Copy out the lines of the records below, and only those lines, from the one with "Toggle full screen mode" through the one with "Task: Select the Company Constitution row", exactly as they appear.

Collected data entries
-.-.-
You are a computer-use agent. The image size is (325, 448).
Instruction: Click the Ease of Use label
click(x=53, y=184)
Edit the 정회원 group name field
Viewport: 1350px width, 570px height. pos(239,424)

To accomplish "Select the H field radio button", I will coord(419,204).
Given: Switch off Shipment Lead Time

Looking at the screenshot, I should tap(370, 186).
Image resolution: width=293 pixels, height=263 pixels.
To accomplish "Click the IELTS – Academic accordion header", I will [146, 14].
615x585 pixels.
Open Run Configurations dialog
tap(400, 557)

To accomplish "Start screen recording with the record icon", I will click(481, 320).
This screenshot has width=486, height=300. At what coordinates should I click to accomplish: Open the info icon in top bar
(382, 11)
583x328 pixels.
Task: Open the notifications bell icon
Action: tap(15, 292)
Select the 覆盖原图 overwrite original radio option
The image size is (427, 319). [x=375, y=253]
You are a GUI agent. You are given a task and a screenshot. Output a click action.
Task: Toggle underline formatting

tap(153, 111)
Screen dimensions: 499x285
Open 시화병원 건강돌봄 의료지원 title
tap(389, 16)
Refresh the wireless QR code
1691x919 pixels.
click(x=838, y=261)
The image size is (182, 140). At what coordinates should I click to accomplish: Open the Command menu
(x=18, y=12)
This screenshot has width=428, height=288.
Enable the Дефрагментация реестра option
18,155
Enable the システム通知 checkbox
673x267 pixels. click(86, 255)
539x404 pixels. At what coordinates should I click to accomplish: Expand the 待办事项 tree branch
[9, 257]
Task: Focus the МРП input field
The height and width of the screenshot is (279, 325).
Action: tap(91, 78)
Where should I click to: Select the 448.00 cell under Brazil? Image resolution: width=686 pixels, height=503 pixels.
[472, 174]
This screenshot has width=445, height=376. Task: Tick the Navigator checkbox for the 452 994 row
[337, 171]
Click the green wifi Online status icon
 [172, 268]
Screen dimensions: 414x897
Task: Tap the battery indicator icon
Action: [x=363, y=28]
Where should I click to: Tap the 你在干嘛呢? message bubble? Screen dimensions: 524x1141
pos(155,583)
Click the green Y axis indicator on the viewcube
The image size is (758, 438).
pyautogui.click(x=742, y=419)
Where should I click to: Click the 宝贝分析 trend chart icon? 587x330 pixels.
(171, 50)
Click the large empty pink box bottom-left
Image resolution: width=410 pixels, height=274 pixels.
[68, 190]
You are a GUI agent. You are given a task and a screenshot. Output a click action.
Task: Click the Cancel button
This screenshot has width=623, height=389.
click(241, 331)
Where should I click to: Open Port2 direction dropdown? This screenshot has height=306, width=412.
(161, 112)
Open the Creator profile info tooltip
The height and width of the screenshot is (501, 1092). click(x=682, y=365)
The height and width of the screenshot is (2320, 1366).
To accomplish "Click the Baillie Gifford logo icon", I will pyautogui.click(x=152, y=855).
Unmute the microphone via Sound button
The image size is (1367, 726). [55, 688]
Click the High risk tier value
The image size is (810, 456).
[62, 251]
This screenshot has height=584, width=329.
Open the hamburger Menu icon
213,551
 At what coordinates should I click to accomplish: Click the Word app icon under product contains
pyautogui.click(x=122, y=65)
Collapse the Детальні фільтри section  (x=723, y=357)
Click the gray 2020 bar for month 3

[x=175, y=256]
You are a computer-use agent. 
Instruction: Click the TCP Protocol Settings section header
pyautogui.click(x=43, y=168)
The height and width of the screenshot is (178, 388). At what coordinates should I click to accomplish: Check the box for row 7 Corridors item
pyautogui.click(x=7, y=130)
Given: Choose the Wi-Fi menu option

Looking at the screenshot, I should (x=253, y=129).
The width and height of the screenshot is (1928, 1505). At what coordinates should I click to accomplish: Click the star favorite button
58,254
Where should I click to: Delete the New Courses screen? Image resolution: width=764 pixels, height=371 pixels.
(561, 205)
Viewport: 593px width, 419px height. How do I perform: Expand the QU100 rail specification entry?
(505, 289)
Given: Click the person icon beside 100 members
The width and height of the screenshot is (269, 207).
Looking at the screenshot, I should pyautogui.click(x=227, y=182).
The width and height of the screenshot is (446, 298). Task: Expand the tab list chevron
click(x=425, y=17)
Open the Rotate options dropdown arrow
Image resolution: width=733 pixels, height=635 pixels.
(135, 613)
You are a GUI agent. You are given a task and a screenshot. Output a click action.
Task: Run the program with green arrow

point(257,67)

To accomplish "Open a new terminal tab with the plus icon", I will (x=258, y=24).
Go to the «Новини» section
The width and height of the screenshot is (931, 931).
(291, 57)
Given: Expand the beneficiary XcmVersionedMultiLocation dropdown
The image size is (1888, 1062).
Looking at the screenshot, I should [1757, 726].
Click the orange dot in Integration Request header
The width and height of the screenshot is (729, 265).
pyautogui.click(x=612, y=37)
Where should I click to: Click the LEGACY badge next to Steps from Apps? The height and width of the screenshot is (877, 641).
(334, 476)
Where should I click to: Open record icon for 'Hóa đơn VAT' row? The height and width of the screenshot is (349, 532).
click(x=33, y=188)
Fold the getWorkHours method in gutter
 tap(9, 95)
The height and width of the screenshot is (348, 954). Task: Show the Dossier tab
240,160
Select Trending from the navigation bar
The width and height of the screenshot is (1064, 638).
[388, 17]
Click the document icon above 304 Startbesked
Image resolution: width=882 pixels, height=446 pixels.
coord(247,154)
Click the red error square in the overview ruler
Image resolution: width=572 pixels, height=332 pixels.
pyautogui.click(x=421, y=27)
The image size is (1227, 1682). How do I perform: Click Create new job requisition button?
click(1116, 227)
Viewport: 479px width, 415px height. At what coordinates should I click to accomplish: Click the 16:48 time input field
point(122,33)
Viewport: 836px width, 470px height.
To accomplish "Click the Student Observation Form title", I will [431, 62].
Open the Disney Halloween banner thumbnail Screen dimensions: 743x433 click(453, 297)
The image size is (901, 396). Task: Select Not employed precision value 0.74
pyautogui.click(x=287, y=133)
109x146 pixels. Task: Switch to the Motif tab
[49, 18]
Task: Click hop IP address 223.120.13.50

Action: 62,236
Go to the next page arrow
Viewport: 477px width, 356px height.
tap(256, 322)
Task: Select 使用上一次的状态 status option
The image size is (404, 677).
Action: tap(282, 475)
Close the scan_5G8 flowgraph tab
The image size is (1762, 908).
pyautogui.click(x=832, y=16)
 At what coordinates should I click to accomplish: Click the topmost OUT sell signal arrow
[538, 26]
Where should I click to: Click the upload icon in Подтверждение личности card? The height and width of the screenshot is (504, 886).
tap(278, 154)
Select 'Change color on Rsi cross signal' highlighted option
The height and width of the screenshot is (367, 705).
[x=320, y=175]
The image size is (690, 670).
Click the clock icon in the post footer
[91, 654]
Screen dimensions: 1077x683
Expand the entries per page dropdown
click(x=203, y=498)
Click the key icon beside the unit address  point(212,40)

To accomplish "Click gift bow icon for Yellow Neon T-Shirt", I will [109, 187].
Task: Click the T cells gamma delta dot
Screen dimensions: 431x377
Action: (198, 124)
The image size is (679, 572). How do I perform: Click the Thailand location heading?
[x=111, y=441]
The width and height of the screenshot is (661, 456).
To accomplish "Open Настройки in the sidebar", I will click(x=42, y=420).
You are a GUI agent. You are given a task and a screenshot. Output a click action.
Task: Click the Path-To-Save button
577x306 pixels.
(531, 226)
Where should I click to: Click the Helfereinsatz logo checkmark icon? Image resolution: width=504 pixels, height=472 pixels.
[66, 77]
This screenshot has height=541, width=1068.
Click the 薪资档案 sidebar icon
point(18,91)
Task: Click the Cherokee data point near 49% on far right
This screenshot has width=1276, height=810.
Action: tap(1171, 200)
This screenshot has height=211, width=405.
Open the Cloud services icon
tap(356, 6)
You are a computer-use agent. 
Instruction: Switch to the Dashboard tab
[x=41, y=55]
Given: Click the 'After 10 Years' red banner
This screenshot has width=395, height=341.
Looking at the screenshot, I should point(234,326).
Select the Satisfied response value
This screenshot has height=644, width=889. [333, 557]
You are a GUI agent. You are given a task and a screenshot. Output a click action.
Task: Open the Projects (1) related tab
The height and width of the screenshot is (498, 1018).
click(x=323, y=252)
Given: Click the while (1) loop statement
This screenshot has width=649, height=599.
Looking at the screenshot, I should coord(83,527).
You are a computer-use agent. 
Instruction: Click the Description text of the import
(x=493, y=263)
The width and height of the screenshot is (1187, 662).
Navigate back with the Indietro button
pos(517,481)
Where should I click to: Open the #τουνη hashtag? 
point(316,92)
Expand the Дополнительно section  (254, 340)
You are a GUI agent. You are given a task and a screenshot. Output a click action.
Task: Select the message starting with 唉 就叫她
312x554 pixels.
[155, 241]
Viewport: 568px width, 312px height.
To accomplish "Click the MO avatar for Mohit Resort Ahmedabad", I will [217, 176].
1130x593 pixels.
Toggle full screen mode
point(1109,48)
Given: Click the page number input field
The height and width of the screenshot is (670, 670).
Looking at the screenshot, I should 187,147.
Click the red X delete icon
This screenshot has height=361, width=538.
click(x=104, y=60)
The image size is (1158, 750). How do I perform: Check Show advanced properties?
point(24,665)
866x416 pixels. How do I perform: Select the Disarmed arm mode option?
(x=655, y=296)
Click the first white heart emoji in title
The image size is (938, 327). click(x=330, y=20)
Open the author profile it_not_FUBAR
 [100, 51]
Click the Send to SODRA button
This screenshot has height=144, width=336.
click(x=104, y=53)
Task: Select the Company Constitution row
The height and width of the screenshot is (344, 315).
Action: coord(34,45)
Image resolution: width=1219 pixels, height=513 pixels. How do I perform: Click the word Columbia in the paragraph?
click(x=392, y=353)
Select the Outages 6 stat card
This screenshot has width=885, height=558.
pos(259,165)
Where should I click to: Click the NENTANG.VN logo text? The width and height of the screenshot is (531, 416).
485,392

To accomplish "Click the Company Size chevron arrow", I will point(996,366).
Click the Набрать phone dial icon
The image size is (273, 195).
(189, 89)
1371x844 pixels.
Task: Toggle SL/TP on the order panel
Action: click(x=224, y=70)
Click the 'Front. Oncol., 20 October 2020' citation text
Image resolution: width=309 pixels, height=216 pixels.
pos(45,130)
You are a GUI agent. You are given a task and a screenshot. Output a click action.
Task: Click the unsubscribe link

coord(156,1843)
-.-.-
REPLY —
Toggle full screen mode
point(1109,48)
Given: Click the page number input field
The height and width of the screenshot is (670, 670).
Looking at the screenshot, I should 187,147.
Click the red X delete icon
This screenshot has height=361, width=538.
click(x=104, y=60)
The image size is (1158, 750). How do I perform: Check Show advanced properties?
point(24,665)
866x416 pixels. How do I perform: Select the Disarmed arm mode option?
(x=655, y=296)
Click the first white heart emoji in title
The image size is (938, 327). click(x=330, y=20)
Open the author profile it_not_FUBAR
 [100, 51]
Click the Send to SODRA button
This screenshot has height=144, width=336.
click(x=104, y=53)
Task: Select the Company Constitution row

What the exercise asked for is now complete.